2. Falta ética na política, mas também falta responsabilidade. Sócrates esticou demasiado a corda, no PEC 4 (cujos contornos são dignos de uma ficção científica…), com grande dose de irresponsabilidade, provocando deliberadamente a sua reprovação e consequente demissão do primeiro-ministro, quando avaliou que não havia outra saída. Tudo foi planeado ao pormenor. Mais uma invenção de um político altamente profissional, que se arrisca a voltar a S. Bento, pela porta grande. Nunca se sabe. Sócrates tem fôlego de sete tigres!...
Passos Coelho demonstrou também elevada falta de responsabilidade quando, num momento particularmente difícil da vida portuguesa, do ponto de vista económico e financeiro, contribuiu para a vinda do FMI e do Banco Central Europeu, ajudando activamente a precipitar a crise e a agravar a vida dos cidadãos.
PS e PSD são igualmente responsáveis por irmos atingir, nos próximos dois/três anos, a inqualificável fasquia dos 700 mil desempregados, a recessão económica abrupta, a perda do poder de compra generalizada, o aumento da pobreza, em troca de 80 mil milhões de euros, no mínimo.
3. Finalmente, falta um “compromisso nacional”, neste momento particularmente grave da história contemporânea. 47 personalidades portuguesas dos mais variados quadrantes políticos, entre os quais os ex-presidentes da República, subscreveram um texto em que advogam que, antes das eleições, é necessário um consenso para garantir a “credibilidade externa” e o necessário “financiamento da economia” e, após o sufrágio eleitoral de Junho, um entendimento no sentido de garantir um governo estribado por uma “maioria inequívoca”.
O “compromisso nacional” terá de envolver todos, transversalmente, nesta crise demasiado séria e que se antevê prolongada.
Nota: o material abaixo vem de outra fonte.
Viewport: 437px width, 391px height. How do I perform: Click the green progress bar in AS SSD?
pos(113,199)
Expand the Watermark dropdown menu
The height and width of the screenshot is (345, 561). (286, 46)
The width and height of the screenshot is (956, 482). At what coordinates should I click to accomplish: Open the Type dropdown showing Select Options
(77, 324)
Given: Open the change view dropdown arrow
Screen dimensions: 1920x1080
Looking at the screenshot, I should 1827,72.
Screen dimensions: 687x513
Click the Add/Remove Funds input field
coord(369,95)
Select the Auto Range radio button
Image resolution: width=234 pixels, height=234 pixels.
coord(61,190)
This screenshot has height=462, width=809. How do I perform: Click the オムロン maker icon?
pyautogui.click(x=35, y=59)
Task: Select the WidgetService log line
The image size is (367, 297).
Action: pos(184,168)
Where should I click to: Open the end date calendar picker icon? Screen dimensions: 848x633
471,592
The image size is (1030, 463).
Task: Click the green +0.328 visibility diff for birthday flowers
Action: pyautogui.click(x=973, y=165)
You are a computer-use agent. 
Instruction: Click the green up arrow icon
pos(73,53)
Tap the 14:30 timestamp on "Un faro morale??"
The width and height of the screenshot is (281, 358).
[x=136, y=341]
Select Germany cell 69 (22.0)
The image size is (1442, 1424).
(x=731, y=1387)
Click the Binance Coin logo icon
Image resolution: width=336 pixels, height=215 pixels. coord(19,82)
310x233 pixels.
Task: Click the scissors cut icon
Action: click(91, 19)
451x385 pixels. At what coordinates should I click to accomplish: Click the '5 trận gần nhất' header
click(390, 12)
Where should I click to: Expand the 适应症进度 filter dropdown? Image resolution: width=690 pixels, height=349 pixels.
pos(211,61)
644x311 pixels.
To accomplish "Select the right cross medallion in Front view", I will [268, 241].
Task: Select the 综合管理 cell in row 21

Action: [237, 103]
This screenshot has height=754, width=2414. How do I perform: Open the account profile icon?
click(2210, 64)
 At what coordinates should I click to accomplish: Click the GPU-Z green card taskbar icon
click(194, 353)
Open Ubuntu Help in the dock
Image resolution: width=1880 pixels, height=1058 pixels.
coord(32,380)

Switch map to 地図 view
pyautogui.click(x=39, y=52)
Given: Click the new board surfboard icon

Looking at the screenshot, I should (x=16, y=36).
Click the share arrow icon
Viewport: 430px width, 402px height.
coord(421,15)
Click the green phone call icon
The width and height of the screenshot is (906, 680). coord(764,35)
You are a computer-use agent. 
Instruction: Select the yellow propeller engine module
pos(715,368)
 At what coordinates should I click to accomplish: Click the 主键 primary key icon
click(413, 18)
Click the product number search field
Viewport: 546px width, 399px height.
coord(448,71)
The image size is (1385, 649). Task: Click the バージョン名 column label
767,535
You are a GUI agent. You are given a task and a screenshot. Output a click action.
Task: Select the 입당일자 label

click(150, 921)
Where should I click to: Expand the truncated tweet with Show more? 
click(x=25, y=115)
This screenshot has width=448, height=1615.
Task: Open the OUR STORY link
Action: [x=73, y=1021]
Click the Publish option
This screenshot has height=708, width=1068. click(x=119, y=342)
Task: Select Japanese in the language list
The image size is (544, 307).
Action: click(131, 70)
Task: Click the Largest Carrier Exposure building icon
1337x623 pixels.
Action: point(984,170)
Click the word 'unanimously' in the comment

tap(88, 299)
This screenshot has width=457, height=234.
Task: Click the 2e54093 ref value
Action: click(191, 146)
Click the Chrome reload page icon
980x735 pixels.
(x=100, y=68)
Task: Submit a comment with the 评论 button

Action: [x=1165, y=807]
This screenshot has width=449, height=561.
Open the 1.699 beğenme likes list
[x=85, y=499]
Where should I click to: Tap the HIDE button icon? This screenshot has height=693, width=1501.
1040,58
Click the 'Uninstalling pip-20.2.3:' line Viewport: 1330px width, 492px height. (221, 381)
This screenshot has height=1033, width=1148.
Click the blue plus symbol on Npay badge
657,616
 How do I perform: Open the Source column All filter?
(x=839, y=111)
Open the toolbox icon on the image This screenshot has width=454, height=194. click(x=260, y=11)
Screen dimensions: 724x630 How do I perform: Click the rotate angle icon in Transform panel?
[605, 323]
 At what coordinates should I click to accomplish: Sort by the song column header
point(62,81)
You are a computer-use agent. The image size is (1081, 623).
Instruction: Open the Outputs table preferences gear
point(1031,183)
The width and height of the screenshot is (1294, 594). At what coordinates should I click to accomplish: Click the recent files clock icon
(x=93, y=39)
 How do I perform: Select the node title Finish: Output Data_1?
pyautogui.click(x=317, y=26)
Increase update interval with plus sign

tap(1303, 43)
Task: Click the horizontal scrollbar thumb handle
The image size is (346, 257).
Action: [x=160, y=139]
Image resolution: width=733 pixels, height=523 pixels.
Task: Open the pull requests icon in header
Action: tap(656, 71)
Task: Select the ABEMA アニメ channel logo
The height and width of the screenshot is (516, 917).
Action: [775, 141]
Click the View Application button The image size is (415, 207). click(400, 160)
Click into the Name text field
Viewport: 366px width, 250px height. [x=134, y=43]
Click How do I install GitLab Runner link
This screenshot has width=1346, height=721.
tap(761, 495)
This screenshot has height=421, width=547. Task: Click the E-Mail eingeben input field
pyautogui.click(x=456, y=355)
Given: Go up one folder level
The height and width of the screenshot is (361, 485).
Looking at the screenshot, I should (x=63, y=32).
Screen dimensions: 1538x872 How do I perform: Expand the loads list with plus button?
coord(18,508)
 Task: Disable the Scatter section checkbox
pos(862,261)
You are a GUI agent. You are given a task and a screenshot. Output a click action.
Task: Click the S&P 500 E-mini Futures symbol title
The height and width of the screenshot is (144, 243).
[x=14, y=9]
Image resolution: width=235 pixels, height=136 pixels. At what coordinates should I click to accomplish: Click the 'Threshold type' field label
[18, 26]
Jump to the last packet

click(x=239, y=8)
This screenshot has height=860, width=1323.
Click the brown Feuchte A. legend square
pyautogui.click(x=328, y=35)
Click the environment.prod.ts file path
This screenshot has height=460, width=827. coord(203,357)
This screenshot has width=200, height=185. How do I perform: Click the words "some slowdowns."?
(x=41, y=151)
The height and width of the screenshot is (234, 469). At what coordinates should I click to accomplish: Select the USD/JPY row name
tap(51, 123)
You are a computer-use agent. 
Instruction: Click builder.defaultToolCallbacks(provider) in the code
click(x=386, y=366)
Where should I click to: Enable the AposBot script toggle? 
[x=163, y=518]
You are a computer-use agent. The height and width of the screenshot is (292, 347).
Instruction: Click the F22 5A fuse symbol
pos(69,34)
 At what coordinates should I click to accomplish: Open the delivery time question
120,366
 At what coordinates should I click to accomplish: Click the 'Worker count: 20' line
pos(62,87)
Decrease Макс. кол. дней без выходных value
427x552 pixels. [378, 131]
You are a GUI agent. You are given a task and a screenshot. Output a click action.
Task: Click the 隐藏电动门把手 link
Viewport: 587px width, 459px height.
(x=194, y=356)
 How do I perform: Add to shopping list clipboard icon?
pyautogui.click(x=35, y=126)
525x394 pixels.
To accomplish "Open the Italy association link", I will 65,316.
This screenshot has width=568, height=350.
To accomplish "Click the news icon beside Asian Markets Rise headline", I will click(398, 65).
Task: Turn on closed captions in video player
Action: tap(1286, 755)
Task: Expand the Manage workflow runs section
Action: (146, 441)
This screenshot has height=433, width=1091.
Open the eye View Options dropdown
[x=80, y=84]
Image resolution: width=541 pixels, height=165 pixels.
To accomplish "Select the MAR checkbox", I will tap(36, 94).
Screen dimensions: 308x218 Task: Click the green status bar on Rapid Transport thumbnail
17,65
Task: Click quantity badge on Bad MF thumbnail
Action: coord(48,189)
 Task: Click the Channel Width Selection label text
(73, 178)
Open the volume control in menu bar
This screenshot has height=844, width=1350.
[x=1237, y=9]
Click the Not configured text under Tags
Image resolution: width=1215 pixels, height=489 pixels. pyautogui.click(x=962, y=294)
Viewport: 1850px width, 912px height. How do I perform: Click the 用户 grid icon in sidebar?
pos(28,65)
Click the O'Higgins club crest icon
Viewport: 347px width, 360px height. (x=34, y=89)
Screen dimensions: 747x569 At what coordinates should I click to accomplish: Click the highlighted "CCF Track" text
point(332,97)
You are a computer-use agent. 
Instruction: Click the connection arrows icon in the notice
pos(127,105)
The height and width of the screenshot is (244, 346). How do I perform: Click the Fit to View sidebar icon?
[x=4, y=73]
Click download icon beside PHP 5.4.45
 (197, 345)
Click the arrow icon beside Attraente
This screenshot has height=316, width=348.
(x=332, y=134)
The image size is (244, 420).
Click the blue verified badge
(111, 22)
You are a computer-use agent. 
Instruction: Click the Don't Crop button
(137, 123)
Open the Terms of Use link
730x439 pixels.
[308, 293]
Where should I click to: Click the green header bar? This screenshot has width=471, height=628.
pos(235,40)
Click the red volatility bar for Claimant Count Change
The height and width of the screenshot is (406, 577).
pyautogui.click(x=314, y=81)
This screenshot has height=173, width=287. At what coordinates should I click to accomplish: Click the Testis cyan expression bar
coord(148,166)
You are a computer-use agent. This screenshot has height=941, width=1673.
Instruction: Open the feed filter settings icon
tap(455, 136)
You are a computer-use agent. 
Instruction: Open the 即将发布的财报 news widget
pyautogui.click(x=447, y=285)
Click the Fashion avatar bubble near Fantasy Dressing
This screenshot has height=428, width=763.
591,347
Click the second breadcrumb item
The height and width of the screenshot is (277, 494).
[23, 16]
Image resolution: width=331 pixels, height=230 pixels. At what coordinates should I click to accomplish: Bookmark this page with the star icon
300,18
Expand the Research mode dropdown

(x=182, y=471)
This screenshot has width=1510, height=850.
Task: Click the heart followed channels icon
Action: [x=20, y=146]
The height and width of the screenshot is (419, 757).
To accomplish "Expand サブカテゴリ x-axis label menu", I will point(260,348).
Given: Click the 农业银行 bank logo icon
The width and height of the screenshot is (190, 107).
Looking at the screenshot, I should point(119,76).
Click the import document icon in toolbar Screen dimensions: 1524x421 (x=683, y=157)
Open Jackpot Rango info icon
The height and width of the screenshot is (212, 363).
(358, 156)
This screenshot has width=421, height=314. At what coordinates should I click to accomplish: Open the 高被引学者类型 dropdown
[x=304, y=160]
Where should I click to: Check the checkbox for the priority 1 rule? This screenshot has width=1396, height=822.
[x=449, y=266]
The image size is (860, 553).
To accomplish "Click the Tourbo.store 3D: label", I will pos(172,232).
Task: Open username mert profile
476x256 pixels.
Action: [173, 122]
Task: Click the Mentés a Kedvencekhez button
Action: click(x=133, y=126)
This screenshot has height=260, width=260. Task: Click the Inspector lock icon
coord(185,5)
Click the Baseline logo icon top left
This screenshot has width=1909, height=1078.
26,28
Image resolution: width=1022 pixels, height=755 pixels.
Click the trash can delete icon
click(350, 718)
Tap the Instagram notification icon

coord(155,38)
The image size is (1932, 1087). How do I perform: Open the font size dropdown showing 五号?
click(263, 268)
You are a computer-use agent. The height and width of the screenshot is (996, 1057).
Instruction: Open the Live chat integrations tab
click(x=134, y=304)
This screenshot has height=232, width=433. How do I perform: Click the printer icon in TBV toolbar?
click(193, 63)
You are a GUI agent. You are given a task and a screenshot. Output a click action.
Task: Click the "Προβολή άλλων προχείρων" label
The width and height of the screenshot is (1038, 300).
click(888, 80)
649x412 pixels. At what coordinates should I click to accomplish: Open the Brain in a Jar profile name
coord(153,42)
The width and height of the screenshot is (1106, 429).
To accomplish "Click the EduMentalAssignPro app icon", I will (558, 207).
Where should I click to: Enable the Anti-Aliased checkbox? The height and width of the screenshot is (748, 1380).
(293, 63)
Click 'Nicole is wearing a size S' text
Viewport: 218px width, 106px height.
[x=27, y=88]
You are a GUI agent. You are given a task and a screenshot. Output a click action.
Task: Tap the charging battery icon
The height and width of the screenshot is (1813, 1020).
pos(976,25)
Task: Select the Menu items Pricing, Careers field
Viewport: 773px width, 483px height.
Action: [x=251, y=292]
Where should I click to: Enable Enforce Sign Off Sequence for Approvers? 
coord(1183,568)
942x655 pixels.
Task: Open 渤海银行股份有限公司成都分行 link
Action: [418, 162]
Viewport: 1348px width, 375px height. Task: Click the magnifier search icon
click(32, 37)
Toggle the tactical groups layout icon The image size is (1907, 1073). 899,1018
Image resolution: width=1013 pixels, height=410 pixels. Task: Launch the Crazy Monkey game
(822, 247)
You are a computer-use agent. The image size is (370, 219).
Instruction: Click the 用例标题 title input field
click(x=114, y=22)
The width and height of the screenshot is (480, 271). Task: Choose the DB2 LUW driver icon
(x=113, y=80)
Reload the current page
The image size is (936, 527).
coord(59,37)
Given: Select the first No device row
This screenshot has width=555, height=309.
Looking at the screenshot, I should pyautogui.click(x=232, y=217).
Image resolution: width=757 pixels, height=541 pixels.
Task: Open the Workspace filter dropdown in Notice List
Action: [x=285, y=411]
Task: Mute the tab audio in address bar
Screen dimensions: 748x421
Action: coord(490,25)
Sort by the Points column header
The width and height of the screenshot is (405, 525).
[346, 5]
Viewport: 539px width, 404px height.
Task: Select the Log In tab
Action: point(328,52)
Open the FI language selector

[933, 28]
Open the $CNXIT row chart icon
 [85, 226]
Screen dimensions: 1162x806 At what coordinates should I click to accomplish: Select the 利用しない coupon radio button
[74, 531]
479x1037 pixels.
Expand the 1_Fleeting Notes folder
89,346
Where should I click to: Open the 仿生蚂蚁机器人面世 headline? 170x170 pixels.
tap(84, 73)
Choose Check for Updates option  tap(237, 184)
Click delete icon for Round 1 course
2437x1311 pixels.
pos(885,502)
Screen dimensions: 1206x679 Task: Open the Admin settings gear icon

A demagogia tem de ficar à porta de qualquer tentação populista. O eleitoralismo tem de ser rechaçado, como fazem os bons guarda-redes.
4. Mas, vendo bem, enquanto os nossos líderes políticos se entretêm num pugilismo verbal miserável que provoca a troça dos países europeus, os portugueses lotaram os destinos turísticos nesta Páscoa, do Algarve ao Brasil e a Cabo Verde, entre muitos outros. Caso para questionar: afinal, a crise existe ou estamos todos a ficar loucos? Ou Portugal, é afinal um país de ricos?